## Written exercise
Convert the items, from the line with "Switch to the 解析 tab" through the end, into a Markdown table with the columns "Row" and "Line", numbering each row and leaving out blank lines.

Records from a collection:
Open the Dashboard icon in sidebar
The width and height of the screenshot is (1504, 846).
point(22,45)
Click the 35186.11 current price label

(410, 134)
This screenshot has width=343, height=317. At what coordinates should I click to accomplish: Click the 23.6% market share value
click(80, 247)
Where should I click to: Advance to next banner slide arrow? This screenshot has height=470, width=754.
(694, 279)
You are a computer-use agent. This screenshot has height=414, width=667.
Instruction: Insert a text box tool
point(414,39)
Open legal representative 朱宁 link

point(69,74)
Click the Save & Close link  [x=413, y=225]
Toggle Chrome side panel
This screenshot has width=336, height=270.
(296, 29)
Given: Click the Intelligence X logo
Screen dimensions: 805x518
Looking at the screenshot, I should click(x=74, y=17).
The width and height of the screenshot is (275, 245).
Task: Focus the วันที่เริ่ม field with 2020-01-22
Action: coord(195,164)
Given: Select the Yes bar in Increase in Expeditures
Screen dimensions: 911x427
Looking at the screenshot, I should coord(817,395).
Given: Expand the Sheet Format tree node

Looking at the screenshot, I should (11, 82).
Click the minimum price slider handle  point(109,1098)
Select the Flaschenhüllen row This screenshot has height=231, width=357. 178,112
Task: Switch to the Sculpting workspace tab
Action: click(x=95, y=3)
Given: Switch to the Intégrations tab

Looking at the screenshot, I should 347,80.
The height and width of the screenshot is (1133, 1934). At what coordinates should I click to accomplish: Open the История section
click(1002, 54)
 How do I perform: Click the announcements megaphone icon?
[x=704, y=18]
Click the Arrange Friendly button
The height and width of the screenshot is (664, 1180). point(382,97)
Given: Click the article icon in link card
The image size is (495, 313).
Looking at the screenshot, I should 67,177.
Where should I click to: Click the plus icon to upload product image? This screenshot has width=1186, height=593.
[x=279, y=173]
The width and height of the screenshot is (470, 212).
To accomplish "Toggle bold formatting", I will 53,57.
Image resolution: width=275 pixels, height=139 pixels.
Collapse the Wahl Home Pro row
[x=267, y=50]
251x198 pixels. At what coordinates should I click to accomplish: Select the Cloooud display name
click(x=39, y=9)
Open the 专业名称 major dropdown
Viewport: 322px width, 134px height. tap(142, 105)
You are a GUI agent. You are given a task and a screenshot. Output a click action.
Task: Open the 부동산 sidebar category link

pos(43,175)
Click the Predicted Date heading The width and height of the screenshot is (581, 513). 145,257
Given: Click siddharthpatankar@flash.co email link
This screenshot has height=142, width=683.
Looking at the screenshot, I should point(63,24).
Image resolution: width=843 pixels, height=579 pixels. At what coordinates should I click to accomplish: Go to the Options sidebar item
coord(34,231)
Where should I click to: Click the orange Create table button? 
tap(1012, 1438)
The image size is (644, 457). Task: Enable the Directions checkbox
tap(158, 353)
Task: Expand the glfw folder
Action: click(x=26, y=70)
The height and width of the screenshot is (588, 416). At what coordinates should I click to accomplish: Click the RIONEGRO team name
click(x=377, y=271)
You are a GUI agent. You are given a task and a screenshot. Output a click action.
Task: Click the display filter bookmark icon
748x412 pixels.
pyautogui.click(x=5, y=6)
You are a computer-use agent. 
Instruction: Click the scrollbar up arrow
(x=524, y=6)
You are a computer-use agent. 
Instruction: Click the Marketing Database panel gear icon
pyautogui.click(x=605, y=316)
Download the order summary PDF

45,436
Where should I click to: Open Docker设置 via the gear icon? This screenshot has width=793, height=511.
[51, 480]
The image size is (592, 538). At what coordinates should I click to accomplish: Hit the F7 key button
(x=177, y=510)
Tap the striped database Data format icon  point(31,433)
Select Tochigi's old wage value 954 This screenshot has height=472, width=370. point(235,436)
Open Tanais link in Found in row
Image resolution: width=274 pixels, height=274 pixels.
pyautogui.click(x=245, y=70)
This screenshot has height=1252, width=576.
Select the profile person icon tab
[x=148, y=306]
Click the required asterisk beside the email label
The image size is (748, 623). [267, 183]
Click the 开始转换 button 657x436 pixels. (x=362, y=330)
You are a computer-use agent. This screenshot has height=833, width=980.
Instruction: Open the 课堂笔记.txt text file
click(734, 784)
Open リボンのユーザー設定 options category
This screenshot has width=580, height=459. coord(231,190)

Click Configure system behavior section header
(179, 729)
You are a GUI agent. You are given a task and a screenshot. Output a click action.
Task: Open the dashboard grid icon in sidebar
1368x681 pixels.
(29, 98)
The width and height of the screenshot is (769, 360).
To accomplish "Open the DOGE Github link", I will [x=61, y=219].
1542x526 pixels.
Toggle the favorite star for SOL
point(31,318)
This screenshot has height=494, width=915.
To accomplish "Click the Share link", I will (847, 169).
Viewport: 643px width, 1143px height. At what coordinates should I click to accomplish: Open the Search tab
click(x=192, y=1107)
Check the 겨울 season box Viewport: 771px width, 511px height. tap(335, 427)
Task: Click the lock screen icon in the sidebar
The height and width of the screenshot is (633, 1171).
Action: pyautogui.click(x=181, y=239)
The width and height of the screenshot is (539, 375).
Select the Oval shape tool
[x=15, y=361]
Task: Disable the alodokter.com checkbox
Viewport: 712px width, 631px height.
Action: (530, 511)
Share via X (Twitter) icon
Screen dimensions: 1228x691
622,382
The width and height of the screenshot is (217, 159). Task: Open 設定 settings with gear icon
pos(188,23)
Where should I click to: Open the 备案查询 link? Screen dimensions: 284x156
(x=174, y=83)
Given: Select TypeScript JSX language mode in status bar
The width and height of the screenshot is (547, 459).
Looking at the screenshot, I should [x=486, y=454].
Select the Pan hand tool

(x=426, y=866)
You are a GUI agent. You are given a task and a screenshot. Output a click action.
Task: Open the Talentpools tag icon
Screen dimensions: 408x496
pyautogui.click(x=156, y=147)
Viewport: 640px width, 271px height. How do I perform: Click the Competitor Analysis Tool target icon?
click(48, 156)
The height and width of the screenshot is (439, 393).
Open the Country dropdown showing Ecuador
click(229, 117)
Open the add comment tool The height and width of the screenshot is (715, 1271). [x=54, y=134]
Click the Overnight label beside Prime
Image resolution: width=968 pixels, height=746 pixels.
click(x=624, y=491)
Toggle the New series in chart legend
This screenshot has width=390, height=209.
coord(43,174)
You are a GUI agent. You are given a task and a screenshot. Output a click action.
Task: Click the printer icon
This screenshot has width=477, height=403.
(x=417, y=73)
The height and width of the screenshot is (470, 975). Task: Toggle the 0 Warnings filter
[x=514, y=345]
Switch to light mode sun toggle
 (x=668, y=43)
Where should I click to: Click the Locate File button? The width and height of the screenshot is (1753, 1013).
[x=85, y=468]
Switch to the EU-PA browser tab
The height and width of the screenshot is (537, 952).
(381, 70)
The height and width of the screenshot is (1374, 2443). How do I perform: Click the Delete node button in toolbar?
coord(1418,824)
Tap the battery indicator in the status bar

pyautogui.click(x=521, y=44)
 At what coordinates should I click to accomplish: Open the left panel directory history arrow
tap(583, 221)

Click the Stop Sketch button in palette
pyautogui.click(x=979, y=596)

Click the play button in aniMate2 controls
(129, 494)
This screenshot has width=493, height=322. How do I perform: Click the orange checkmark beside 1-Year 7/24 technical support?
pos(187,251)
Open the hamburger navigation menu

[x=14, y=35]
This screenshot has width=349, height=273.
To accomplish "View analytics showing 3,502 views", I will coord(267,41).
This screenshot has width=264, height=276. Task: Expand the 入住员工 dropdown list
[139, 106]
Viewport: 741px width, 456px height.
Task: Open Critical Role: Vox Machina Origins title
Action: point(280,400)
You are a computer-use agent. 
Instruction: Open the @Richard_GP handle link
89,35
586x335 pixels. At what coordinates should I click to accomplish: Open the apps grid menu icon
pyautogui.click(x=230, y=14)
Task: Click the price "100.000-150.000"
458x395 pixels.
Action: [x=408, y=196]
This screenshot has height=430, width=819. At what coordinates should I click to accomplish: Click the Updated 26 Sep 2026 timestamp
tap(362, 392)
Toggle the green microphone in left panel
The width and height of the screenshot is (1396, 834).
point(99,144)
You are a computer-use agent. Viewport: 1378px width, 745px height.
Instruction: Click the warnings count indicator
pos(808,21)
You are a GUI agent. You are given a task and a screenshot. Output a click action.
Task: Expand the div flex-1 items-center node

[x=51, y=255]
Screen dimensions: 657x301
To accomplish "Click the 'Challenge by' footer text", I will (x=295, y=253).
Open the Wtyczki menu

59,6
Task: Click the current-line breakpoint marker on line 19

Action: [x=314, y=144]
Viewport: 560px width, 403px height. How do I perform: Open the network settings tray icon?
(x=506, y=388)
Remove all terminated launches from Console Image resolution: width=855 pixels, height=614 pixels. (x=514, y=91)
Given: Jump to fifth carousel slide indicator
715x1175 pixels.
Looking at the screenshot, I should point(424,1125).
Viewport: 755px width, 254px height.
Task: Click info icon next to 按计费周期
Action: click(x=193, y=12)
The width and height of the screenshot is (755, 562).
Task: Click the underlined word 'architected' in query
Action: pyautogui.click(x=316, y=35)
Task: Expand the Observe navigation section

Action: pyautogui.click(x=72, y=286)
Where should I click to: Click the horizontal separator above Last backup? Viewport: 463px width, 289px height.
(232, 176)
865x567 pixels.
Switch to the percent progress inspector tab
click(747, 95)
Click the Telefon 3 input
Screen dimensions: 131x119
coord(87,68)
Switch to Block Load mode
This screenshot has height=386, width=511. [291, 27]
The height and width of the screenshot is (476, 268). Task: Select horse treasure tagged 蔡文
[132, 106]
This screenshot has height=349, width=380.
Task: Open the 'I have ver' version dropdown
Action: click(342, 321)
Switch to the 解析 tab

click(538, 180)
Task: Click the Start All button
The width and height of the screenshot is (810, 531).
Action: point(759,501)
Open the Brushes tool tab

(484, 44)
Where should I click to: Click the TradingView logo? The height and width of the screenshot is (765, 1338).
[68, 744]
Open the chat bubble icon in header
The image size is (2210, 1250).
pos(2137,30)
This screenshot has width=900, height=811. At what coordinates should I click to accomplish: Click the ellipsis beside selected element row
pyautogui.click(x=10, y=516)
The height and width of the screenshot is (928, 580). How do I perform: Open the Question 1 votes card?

## Full output
| Row | Line |
|---|---|
| 1 | Switch to the 解析 tab |
| 2 | click(538, 180) |
| 3 | Task: Click the Start All button |
| 4 | The width and height of the screenshot is (810, 531). |
| 5 | Action: point(759,501) |
| 6 | Open the Brushes tool tab |
| 7 | (484, 44) |
| 8 | Where should I click to: Click the TradingView logo? The height and width of the screenshot is (765, 1338). |
| 9 | [68, 744] |
| 10 | Open the chat bubble icon in header |
| 11 | The image size is (2210, 1250). |
| 12 | pos(2137,30) |
| 13 | This screenshot has width=900, height=811. At what coordinates should I click to accomplish: Click the ellipsis beside selected element row |
| 14 | pyautogui.click(x=10, y=516) |
| 15 | The height and width of the screenshot is (928, 580). How do I perform: Open the Question 1 votes card? |